After analyzing satellite data, officials believe the plane with 239 people aboard flew off course for an unknown reason and went down in the southern Indian Ocean off the west coast of Australia.
Search crews are scrambling because the batteries powering the recorders' locator beacons last only about a month, and that window has already passed. Finding the devices after the batteries die will be extremely difficult due to the extreme depth of the water in that area.
Two sounds heard a week ago by the Australian ship Ocean Shield, towing the ping locator, were determined to be consistent with the signals emitted from the black boxes. Two more pings were detected in the same general area Tuesday.
"Given that the signal from the black box is rapidly fading, what we are now doing is trying to get as many detections as we can," Abbott said. "So that we can narrow the search area down to as small an area as possible."
The underwater search zone is currently a 1,300-square-kilometer (500-square-mile) patch of the seabed, about the size of the city of Los Angeles.
The searchers want to pinpoint the exact location of the source of the sounds - or as close as they can get - and then send down a robotic submersible to look for wreckage. But the sub will not be deployed until officials are confident that no other electronic signals are present.
The Bluefin 21 submersible takes six times longer to cover the same area as the ping locator.
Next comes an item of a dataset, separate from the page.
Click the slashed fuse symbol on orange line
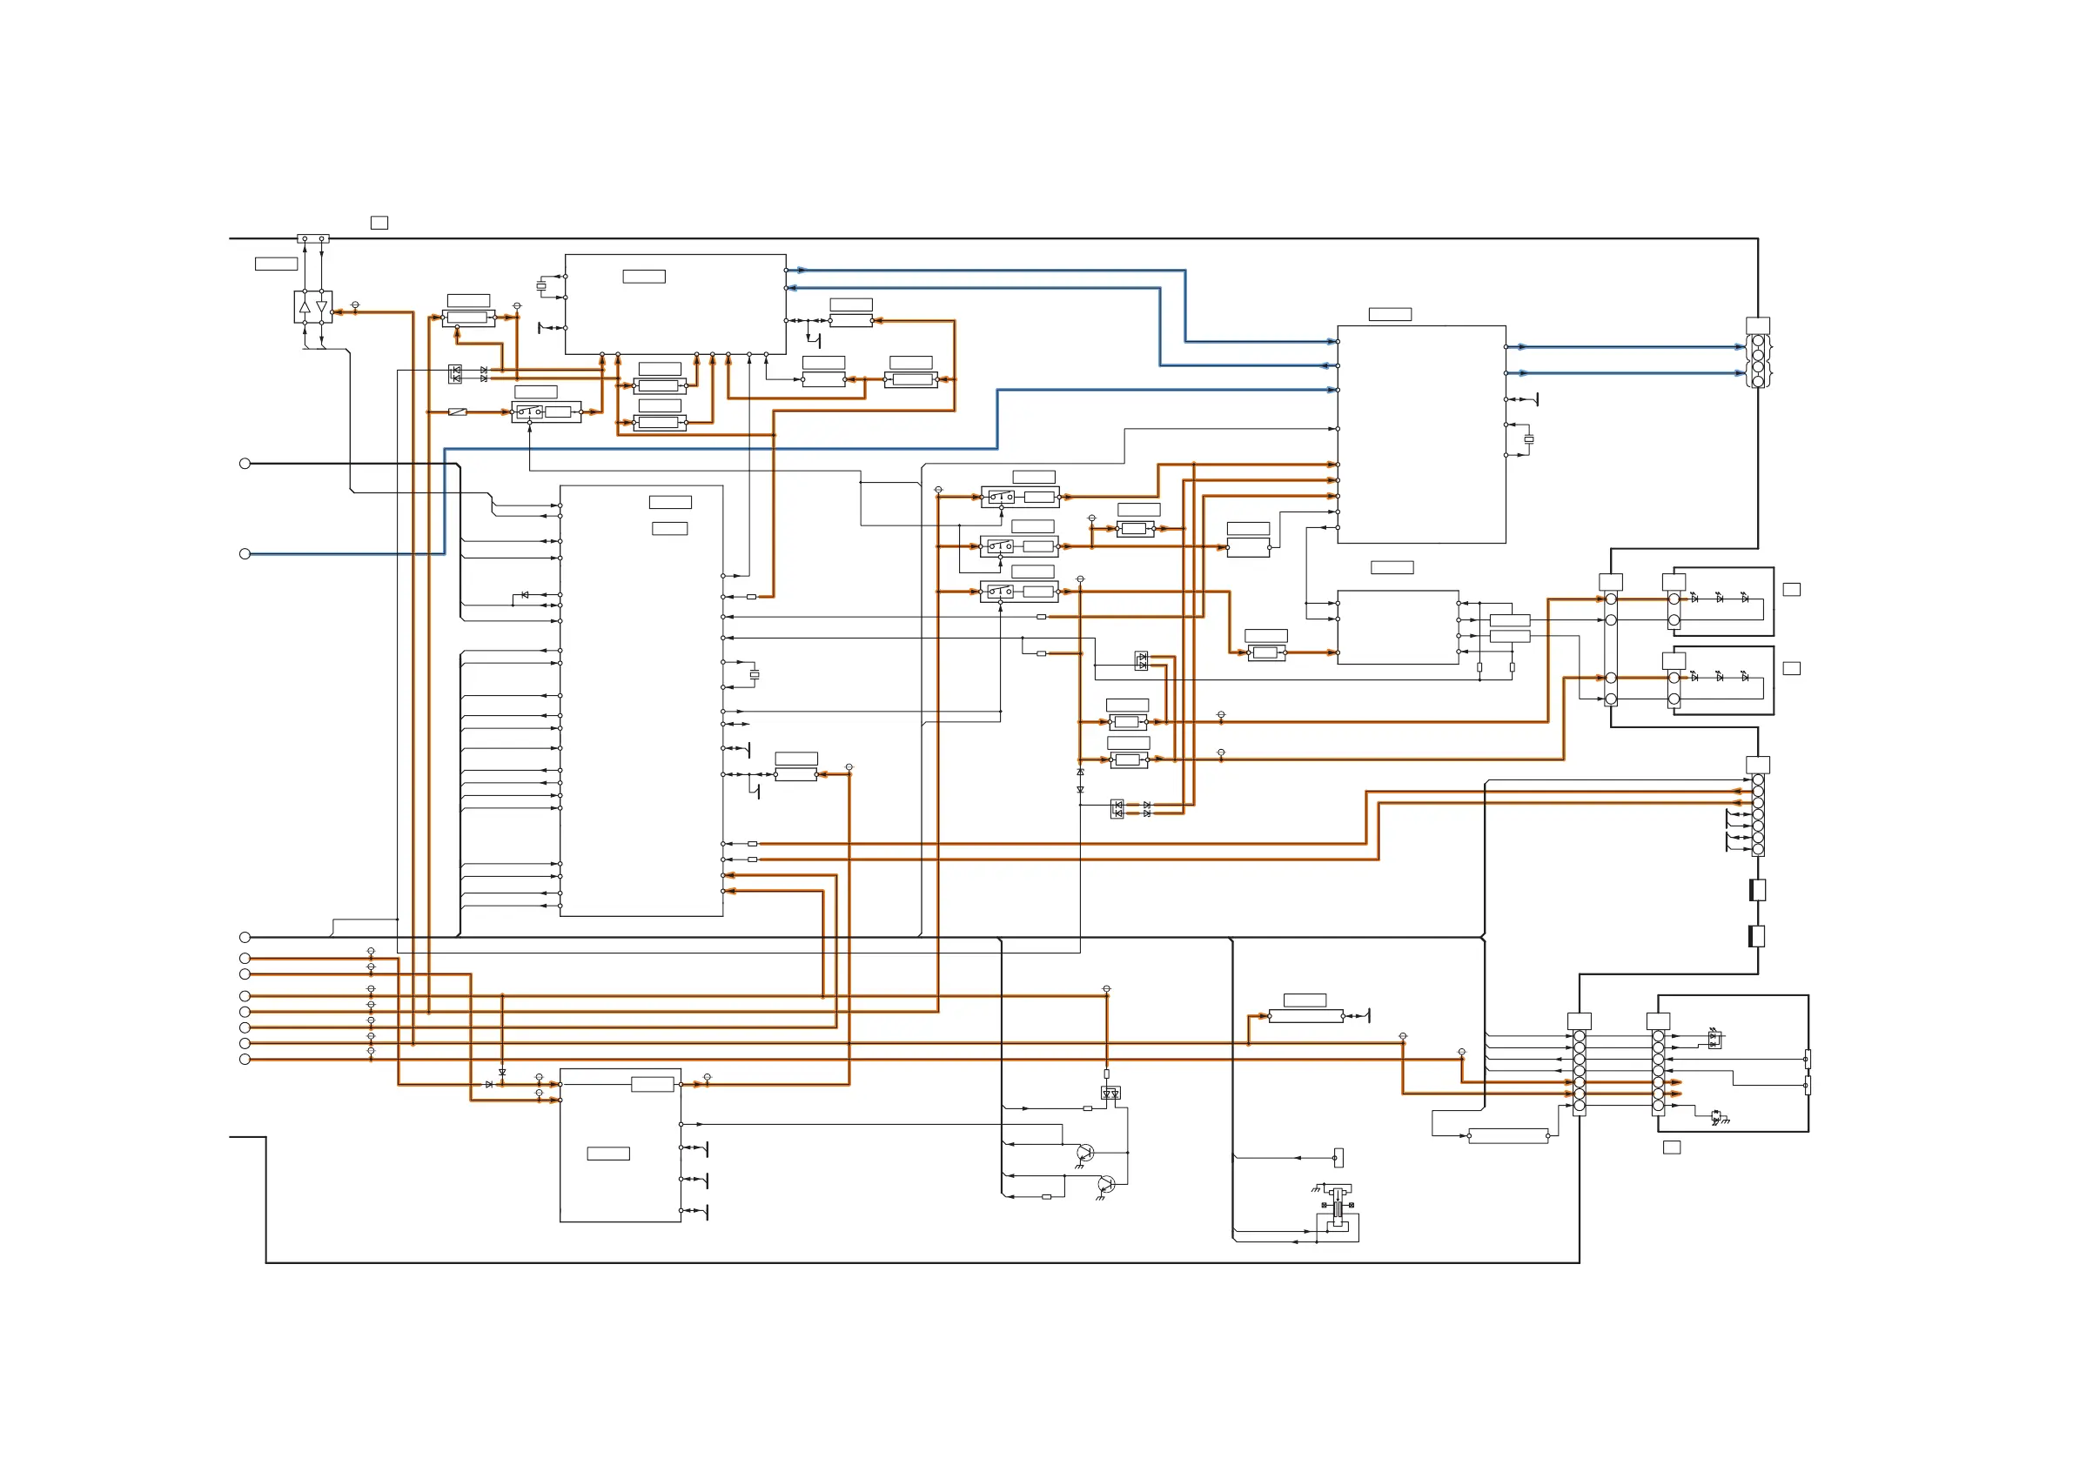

That's about six weeks to two months to canvass the current underwater zone. The signals are also coming from 4,500 meters (15,000 feet) below the surface, which is the deepest the Bluefin can dive. The search coordination center has said it was considering options in case a deeper-diving sub is needed.
The surface area to be searched for floating debris had been narrowed to 41,393 square kilometers (15 982 square miles) of ocean extending from about 2,300 kilometers (1,400 miles) northwest of Perth. Up to 10 planes and 14 ships were searching Saturday.